Nous avons, en collaboration avec le Laboratoire de Cristallogenèse et Cristallographie des Protéines de l’IBS, biochimiquement caractérisé la protéine BIO3-BIO1 d’Arabidopsis puis résolu sa structure tridimensionnelle en l’absence et en présence de ses différents ligands (substrats, produits et cofacteurs) (Figure 2). Cette étude montre qu’au cours de la réaction, le DAPA (l’intermédiaire réactionnel des réactions catalysées par l’enzyme) est transféré directement et rapidement du site catalytique du domaine BIO1 où il est synthétisé, vers celui du domaine BIO3 où il est ensuite métabolisé en desthiobiotine (le précurseur direct de la biotine), sans diffuser dans le milieu environnant. En l’absence des autres substrats du domaine BIO3, le DAPA produit est séquestré au niveau du site BIO1, ce qui permet une bonne coordination des deux réactions.
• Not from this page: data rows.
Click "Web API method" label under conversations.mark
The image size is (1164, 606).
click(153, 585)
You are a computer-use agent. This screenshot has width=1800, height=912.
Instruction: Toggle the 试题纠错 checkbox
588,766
Figure 2 : Structure tridimensionnelle de l’enzyme bifonctionnelle BIO3-BIO1 d’Arabidopsis thaliana. Sont visibles les deux domaines BIO1 et BIO3, ainsi que des molécules de DAPA, l’intermédiaire réactionnel, migrant du site BIO1 ou il est synthétisé vers le site BIO3 ou il sera transformé en DTB, le précurseur direct de la biotine.

La résolution de la structure de l’enzyme met en évidence la présence à sa surface d’un sillon reliant les deux sites catalytiques. Cette structure, absente en surface des enzymes bactériennes correspondantes (enzymes mono-fonctionnelles), pourrait constituer la voie de passage du DAPA. Pour tester cette hypothèse les chercheurs de l’équipe ont substitué certains acides aminés situés au fond de ce sillon par d’autres, plus volumineux, afin d’entraver le cheminement du DAPA. Ces mutations ont eu pour conséquence d’empêcher la communication des deux domaines fonctionnels et ont conduit à un relargage et donc à une diffusion du DAPA produit, réduisant ainsi de manière dramatique le couplage des deux réactions catalysées par BIO3-BIO1 et par conséquent l’efficacité catalytique du système. Les deux domaines ayant des vitesses catalytiques très différentes et la réaction catalysée par le domaine BIO1 étant totalement réversible, un tel mécanisme de « channelling » pourrait constituer un moyen efficace d'empêcher cette réaction de fonctionner dans le mauvais sens.

Il existe peu d’exemples documentés d’enzymes bifonctionnelles catalysant deux étapes successives ou non d’une même voie de biosynthèse. Ainsi, une vingtaine d'enzymes seulement sont décrites chez les plantes, ces enzymes étant impliquées essentiellement dans le métabolisme des vitamines, des acides aminés et des lipides. Rares sont celles cependant, tous règnes confondus, à avoir été caractérisées de manière exhaustive et très peu d’informations sont disponibles sur les mécanismes réactionnels de ces enzymes, notamment ceux permettant d’assurer le transit des intermédiaires réactionnels d’un site catalytique à l’autre. De telles informations sont pourtant essentielles à une meilleure compréhension de la régulation des voies métaboliques impliquées, notamment dans l’optique d’optimiser l’efficacité catalytique des enzymes qui la constituent afin d’améliorer les procédés de production de molécules à haute valeur ajoutée, ou de permettre le « design » d’inhibiteurs spécifiques à des fins thérapeutiques ou phytosanitaires.

Un opéron est un groupement de gènes qui sont transcrits ensemble en ARN messager.